• _PROVIDED PASSAGE_

■ ■ ■

The automatic spending cuts and other reductions to the National Institutes of Health’s (NIH’s) budget this year have caused slightly less damage than expected, NIH Director Francis Collins said yesterday. Preliminary data show that about 50 more grants were funded than projected, he said at a forum sponsored by Research!America. But success rates may have plunged even further than the agency predicted.
NIH’s budget shrunk by 5.5% this year, to $29.15 billion. As a result, NIH expects to fund about 650 fewer grants than it did the previous year. About 150, or nearly a quarter, of those grants were from investigators hoping to renew their award, Collins said. “We’re losing what we’ve already invested in,” he lamented during a panel discussion. In May, NIH had estimated that it would make 703 fewer new and competing awards for a total of 8283, but the new figure bumps that up to 8336.
The success rate—the number of proposals receiving funding divided by the number of proposals reviewed—could drop as low as 14% or 15%, Collins told ScienceInsider. That is lower than the 17% rate that NIH had anticipated. A larger than expected rise in applications this year could be the cause of the stiffer competition.
And “it ain’t over,” Collins told his audience. Congress has not yet approved any spending bills for the 2014 fiscal year, which begins on 1 October. Instead, legislators are likely to pass a temporary stop-gap funding measure known as a continuing resolution, which would freeze agency budgets at the 2013 level until further notice. If that happens, Collins said, “we will lose another $600 million” along with several hundred more grants. (A Senate panel approved a bill that would erase this year’s sequester cut and give the agency $30.95 billion in 2014, but the House of Representatives, which has not released its version of the bill, has proposed cuts to the overall federal spending that could translate into another $5 billion cut for NIH, according to an analysis by the Federation of American Societies for Experimental Biology.)
Collins’s message to NIH’s supporters: “I still don’t think we’ve activated our case sufficiently. … We should be making a lot of noise.”

■ ■ ■

Stored items:
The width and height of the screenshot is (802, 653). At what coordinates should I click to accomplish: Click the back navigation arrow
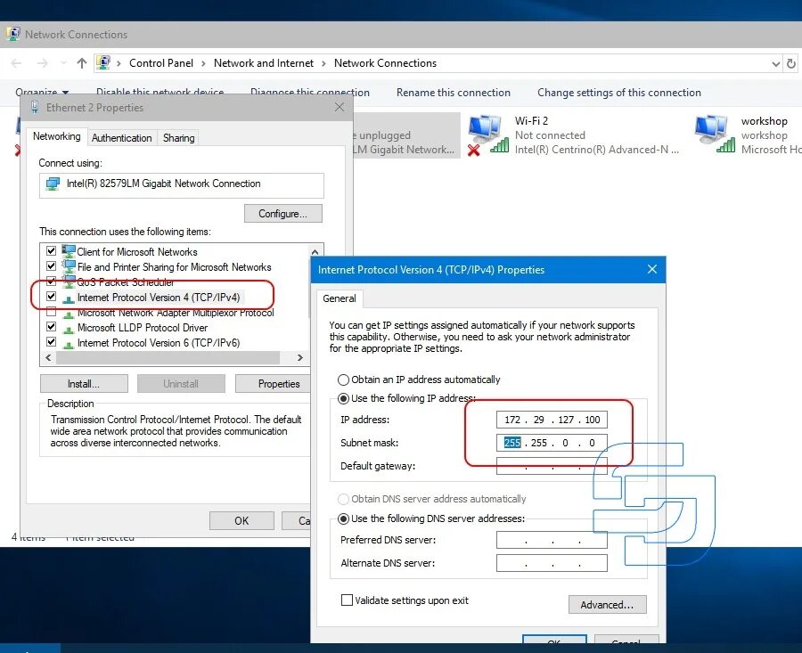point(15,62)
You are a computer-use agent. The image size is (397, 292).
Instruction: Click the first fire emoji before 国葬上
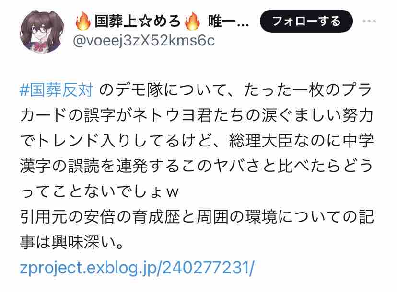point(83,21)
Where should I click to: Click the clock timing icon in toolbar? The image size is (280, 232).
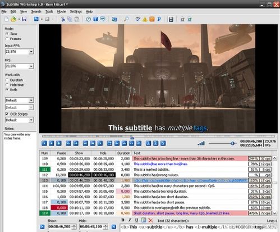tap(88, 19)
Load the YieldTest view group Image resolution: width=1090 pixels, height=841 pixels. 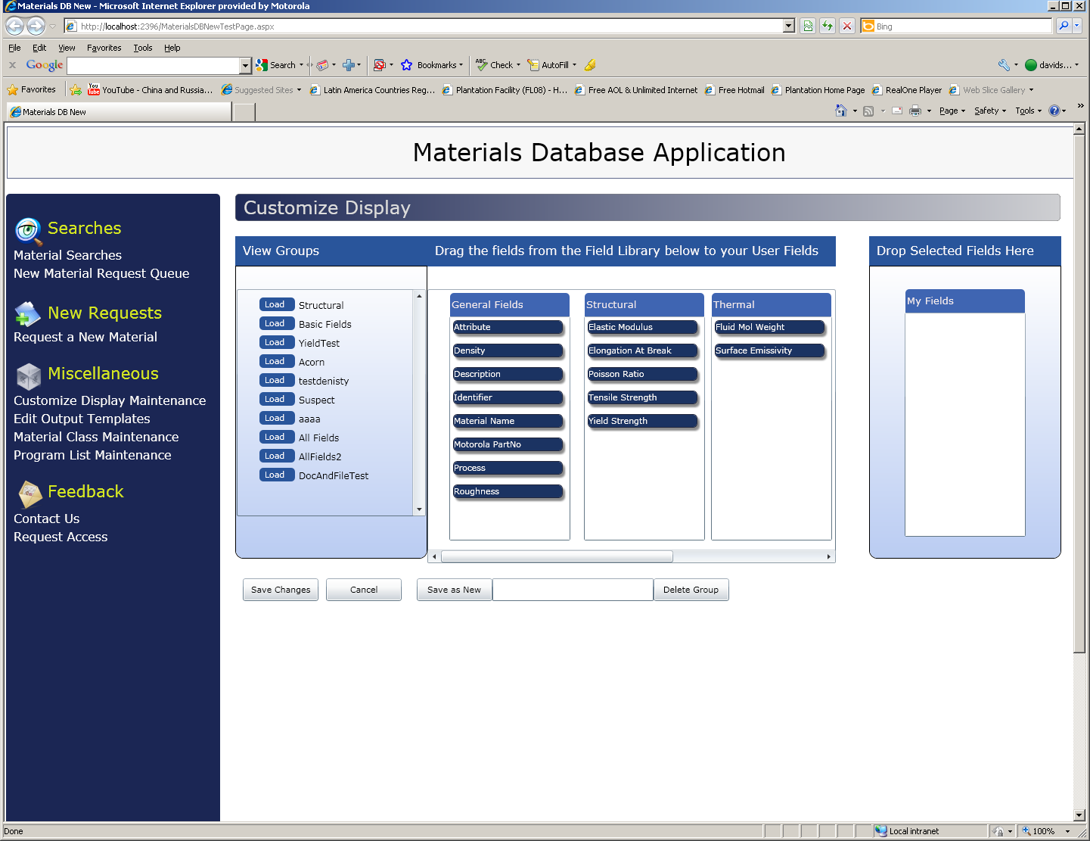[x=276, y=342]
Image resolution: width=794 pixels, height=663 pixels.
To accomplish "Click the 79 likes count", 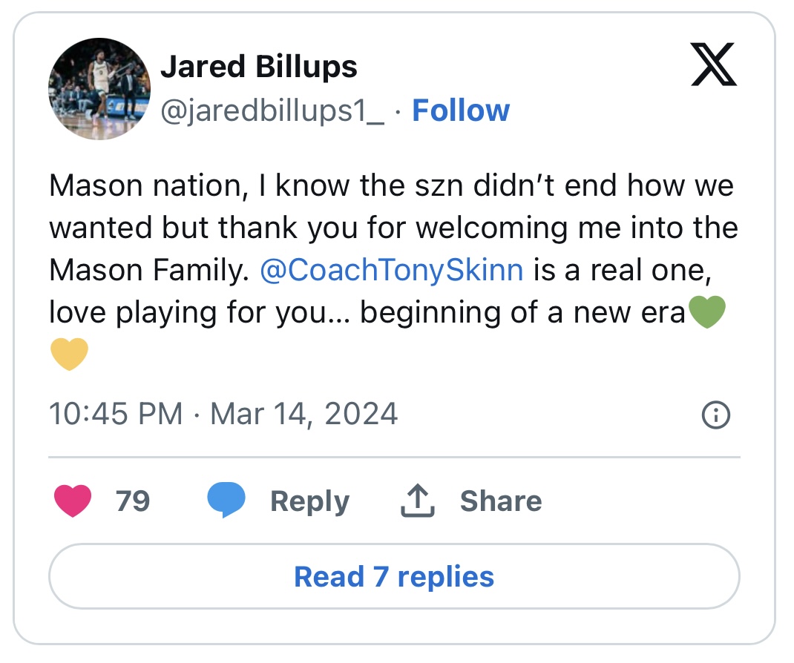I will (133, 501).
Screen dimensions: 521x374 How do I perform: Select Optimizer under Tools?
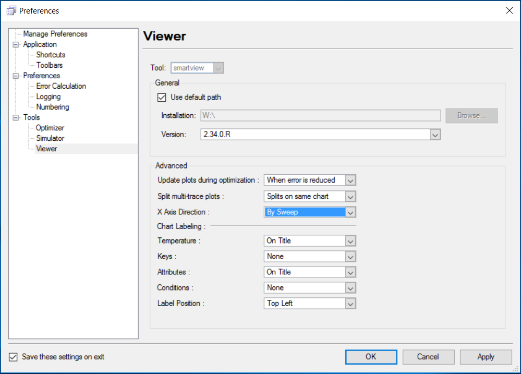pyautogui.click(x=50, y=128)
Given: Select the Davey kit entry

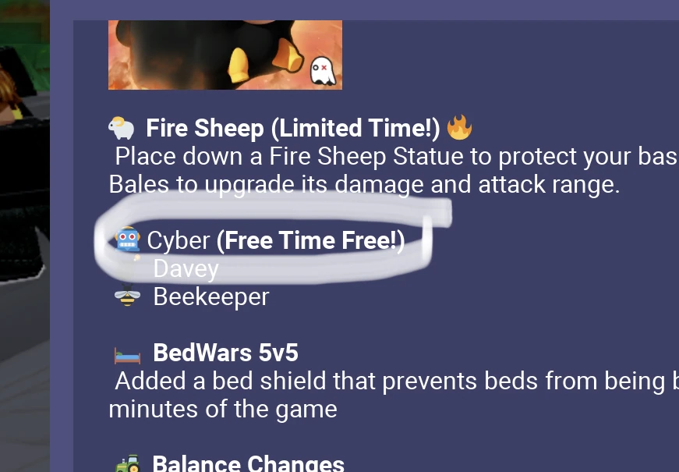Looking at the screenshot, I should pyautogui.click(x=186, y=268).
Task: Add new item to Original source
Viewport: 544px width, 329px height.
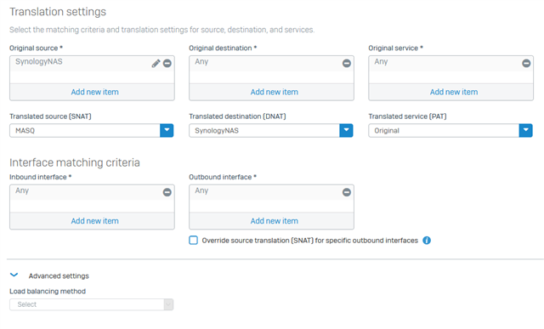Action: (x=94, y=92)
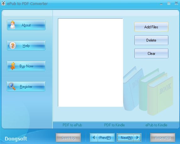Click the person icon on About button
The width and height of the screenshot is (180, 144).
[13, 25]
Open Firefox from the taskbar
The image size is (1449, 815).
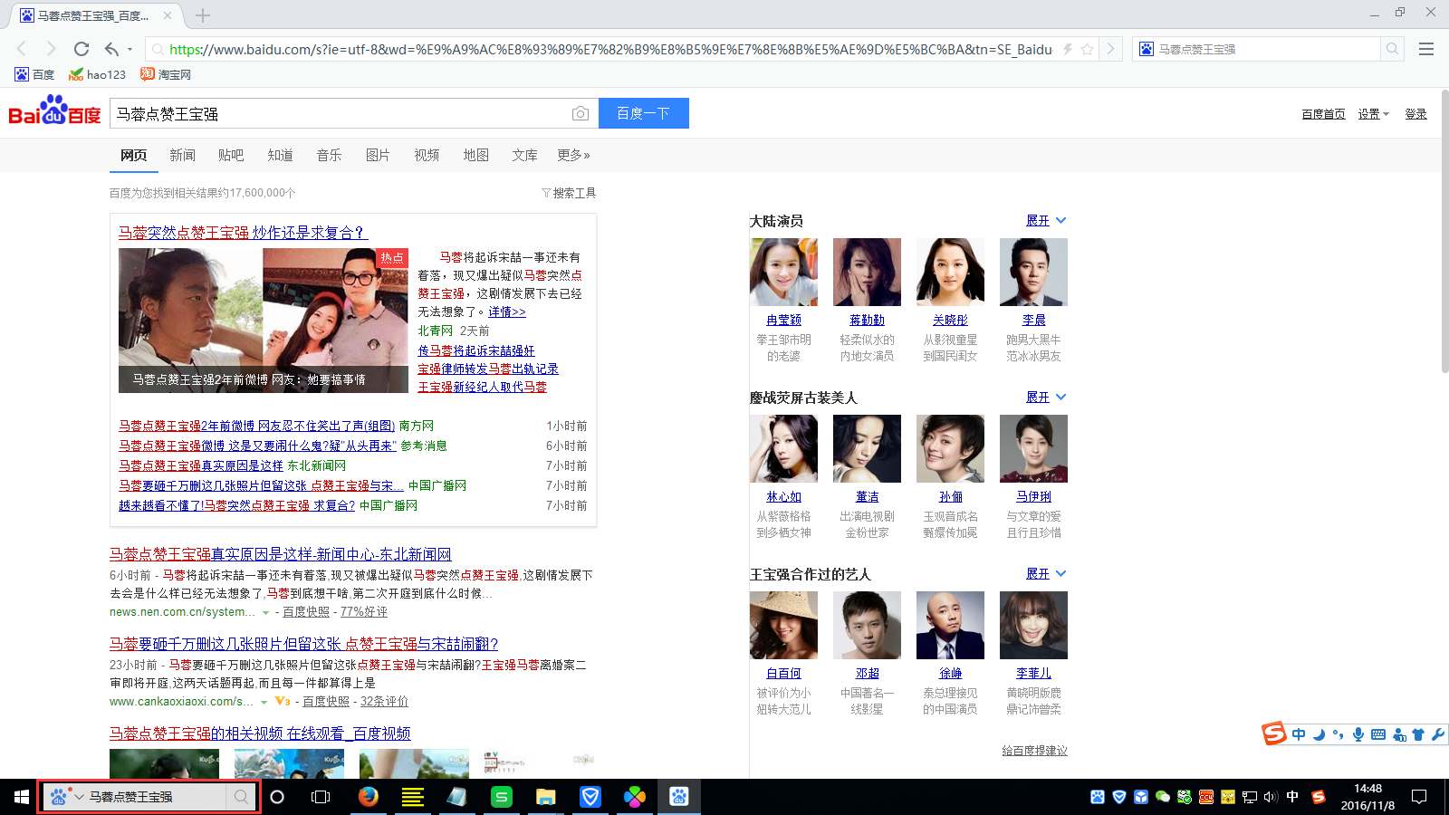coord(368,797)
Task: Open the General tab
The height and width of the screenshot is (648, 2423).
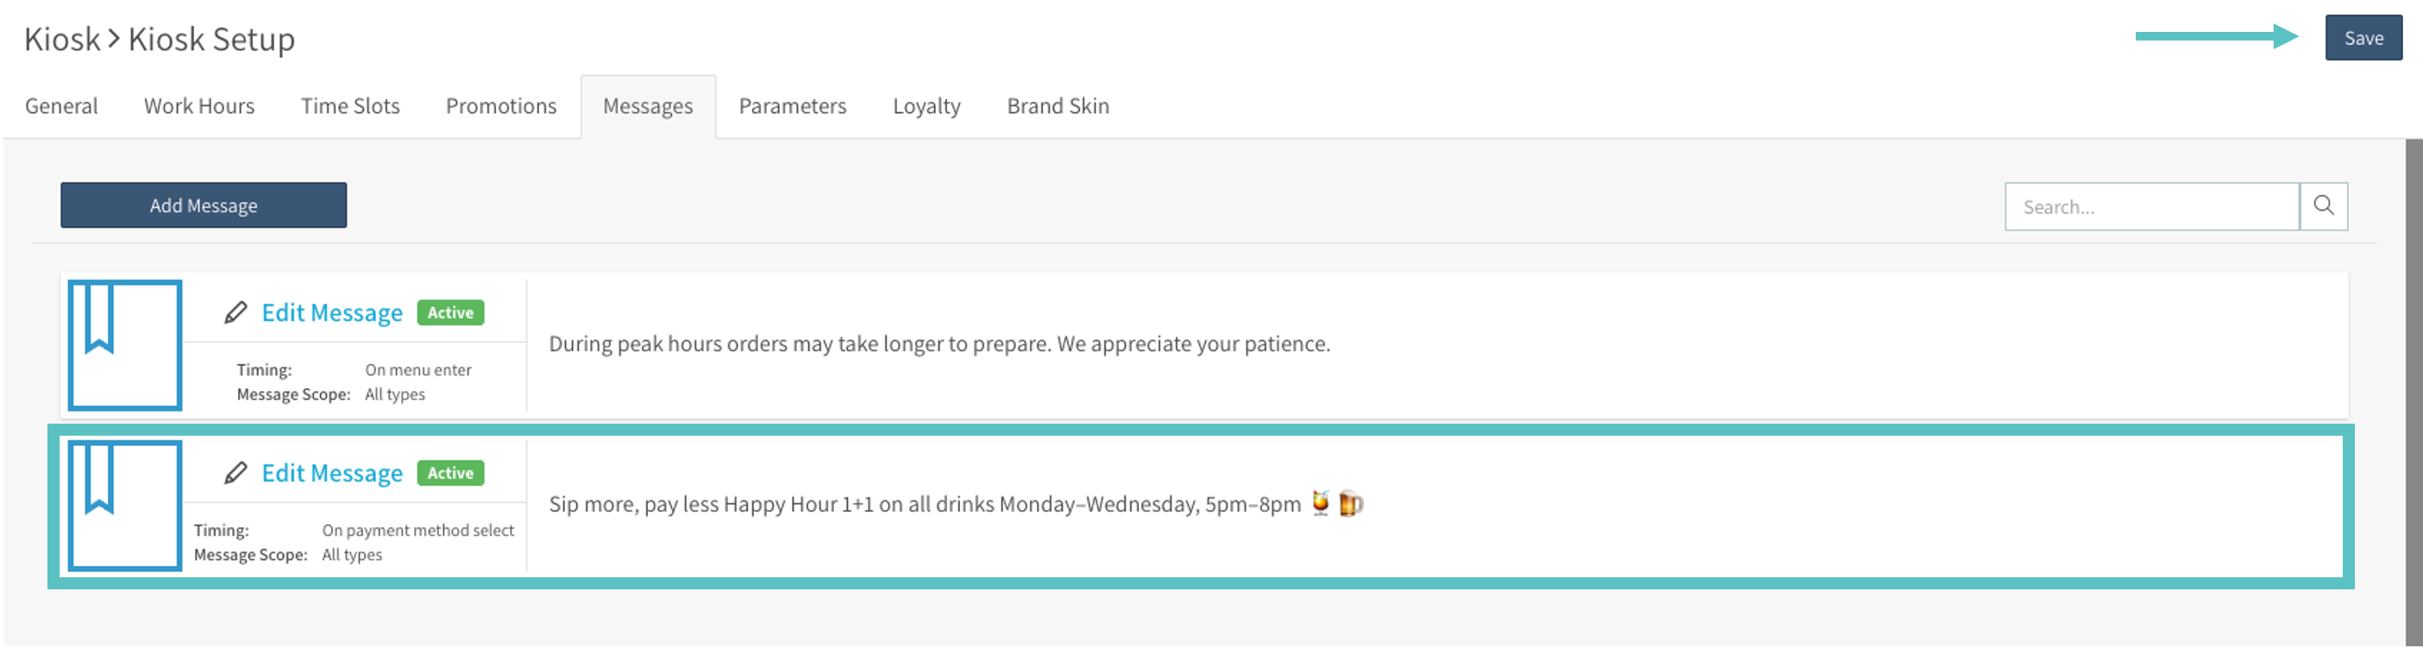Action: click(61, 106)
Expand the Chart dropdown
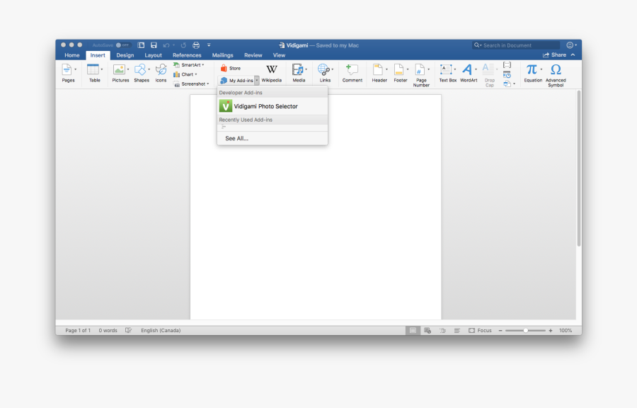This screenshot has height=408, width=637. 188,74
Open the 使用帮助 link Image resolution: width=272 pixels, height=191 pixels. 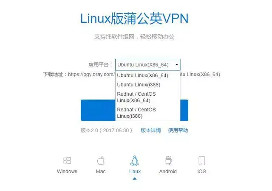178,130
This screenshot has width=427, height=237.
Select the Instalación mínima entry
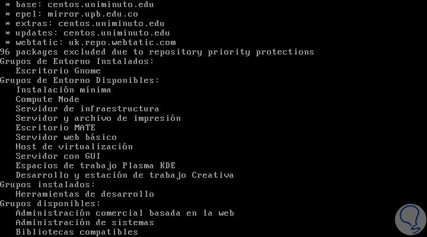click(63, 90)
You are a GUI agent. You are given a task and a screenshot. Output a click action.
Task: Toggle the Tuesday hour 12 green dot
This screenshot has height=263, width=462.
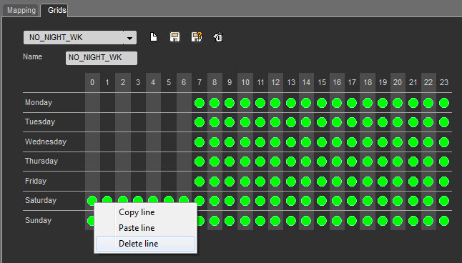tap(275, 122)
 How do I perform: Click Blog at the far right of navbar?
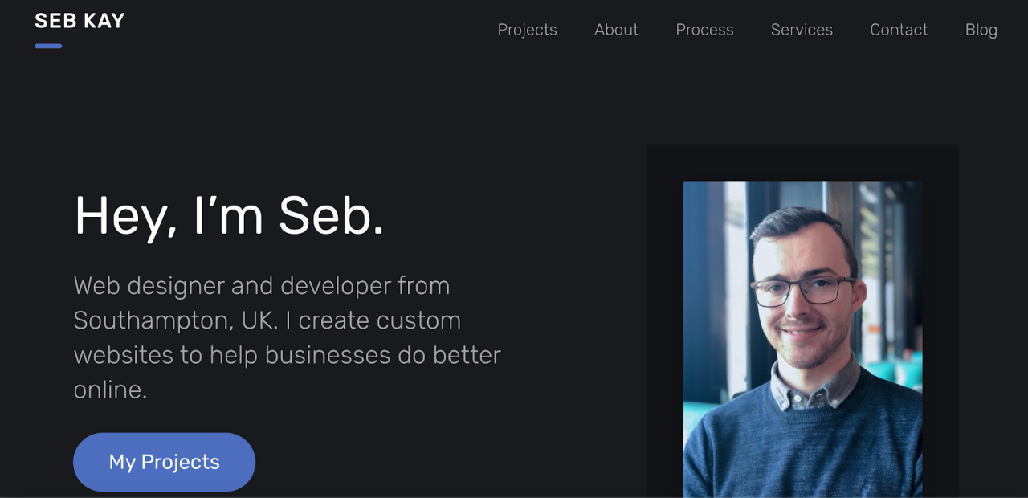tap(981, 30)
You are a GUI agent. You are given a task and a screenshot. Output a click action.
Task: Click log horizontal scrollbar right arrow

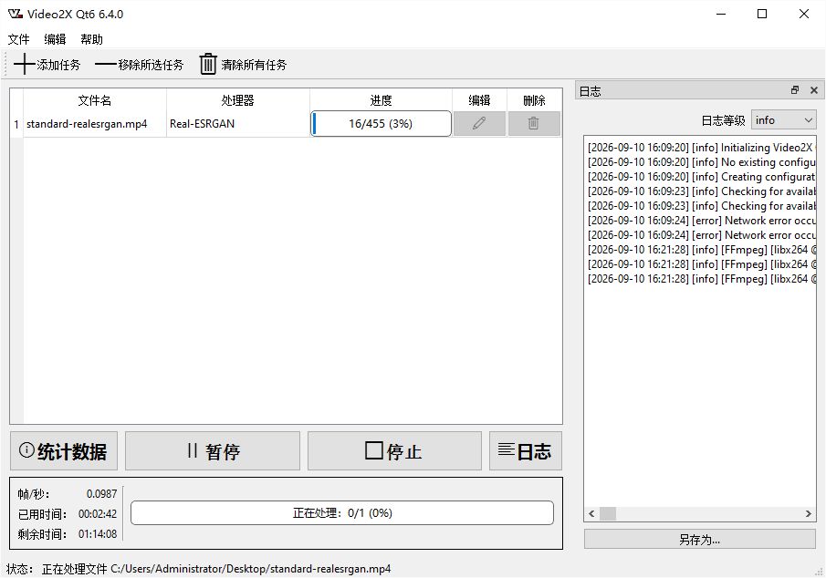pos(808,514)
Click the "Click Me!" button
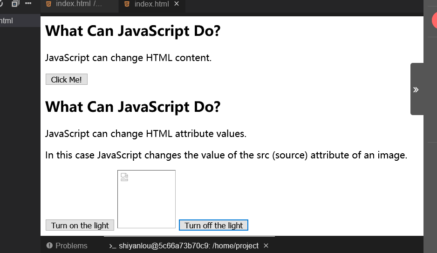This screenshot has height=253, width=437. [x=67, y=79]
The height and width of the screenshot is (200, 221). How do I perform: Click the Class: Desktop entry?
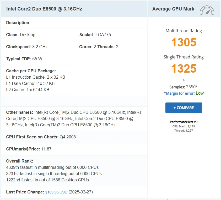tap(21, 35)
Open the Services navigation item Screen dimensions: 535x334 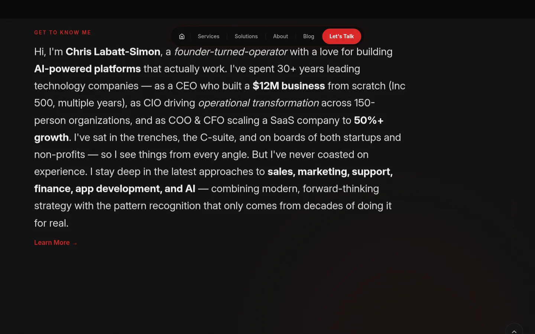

■ ■ ■

• _TASK 1_
According to the NIH budget article, by what percentage did NIH's budget shrink this year?
• _TASK 2_
Using the NIH budget article, explain why the success rate could drop below the rate NIH had anticipated.

• _EXERCISE ANSWER 1_
It shrank by 5.5%, to $29.15 billion.

• _EXERCISE ANSWER 2_
The success rate is the number of funded proposals divided by the number reviewed, and it could fall to 14% or 15% instead of the expected 17%. A larger than expected rise in applications this year could be the cause of the stiffer competition.